MAHALANOBIS DIFFUSION MAPS FOR QUANTIFYING RARE EVENTS: THEORY AND APPLICATION TO MOLECULAR DYNAMICS
Publication or External Link
The study of rare events in molecular and atomic systems such as conformal changes and cluster rearrangements has been one of the most important research themes in chemical physics. Key challenges are associated with long waiting times rendering molecular simulations inefficient, high dimensionality impeding the use of PDE-based approaches, and the complexity or breadth of transition processes limiting the predictive power of asymptotic methods. Diffusion maps are promising algorithms to mitigate these issues. We adapt the diffusion map with Mahalanobis kernel proposed by Singer and Coifman (2008) for the SDE describing molecular dynamics in collective variables in which the diffusion matrix is position-dependent and, unlike the case considered by Singer and Coifman, is not associated with a diffeomorphism. We offer an elementary proof showing that one can approximate the generator for this SDE discretized to a point cloud via the Mahalanobis diffusion map. We then upgrade to incorporate standard enhanced sampling techniques such as metadynamics.

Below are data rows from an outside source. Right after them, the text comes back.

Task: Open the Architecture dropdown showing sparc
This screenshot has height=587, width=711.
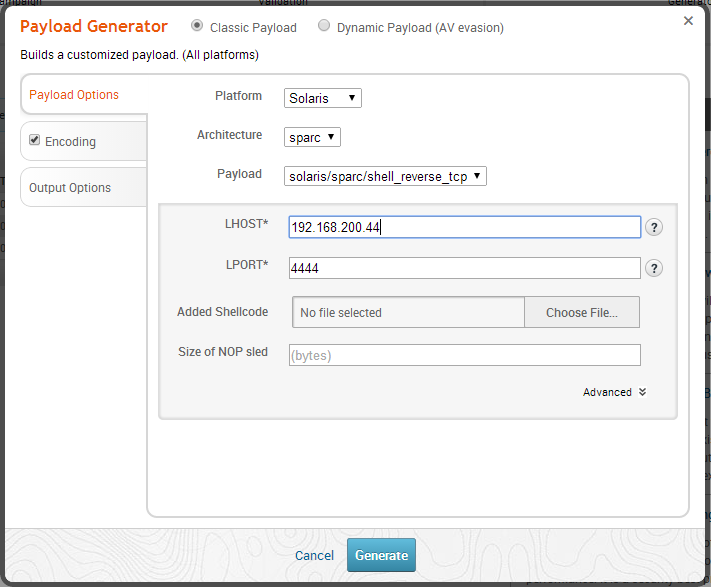Action: coord(312,137)
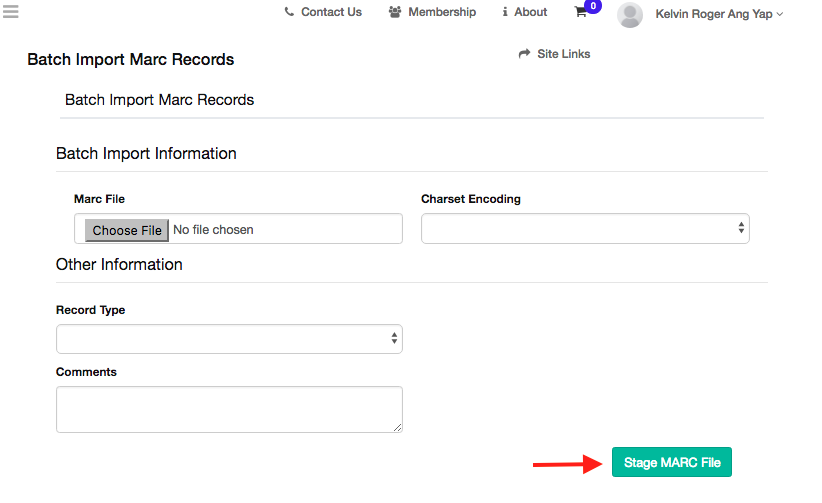
Task: Click the Site Links share arrow icon
Action: 524,54
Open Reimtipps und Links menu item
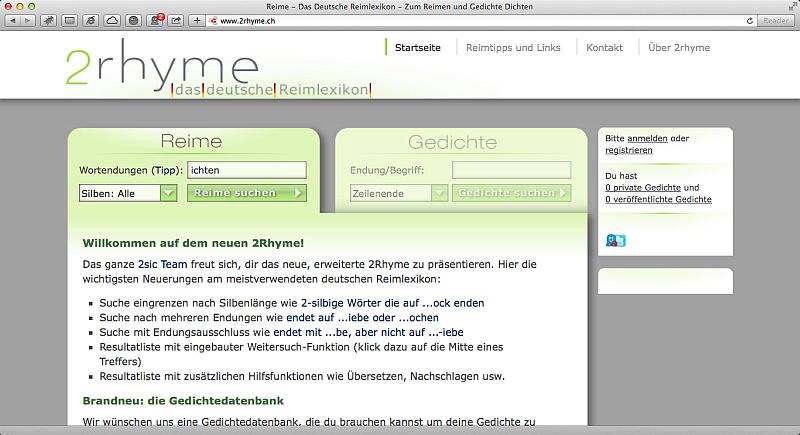 516,47
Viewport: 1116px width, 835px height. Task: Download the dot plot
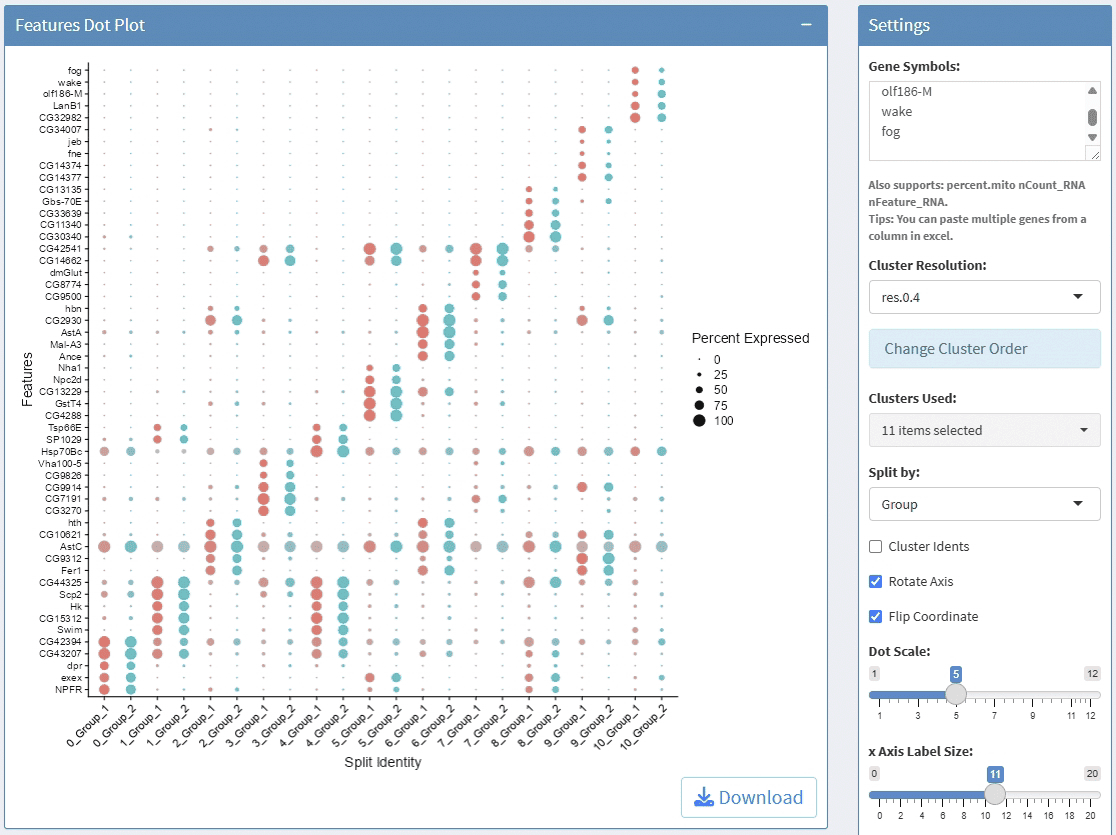[749, 797]
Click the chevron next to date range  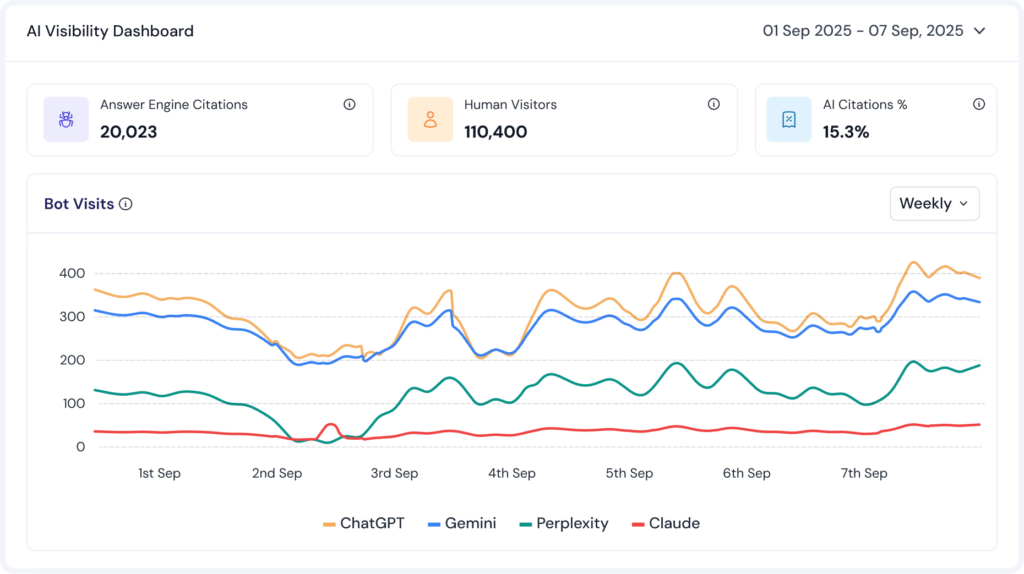980,31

The resulting algorithm, which we call the target measure Mahalanobis diffusion map (tm-mmap), is suitable for a moderate number of collective variables in which one can approximate the diffusion tensor and free energy. The tm-mmap algorithm allows us to approximate the backward Kolmogorov operator and compute the committor function, the key function for describing transition events in the framework of transition path theory. Simple post-processing steps delineate the transition channels and estimate the transition rates. We apply this methodology to a number of test problems including benchmark systems in chemical physics such as alanine dipeptide with four dihedral angles and Lennard-Jones 7, validate the results, and demonstrate the efficacy of the proposed approach. In particular, we show that use of (i) the Mahalanobis kernel, (ii) enhanced sampling data, and (iii) phase space dimensions beyond the scope of standard PDE solvers (such as finite difference and finite element methods) is essential for capturing the underlying dynamics and accurately estimating transition rates.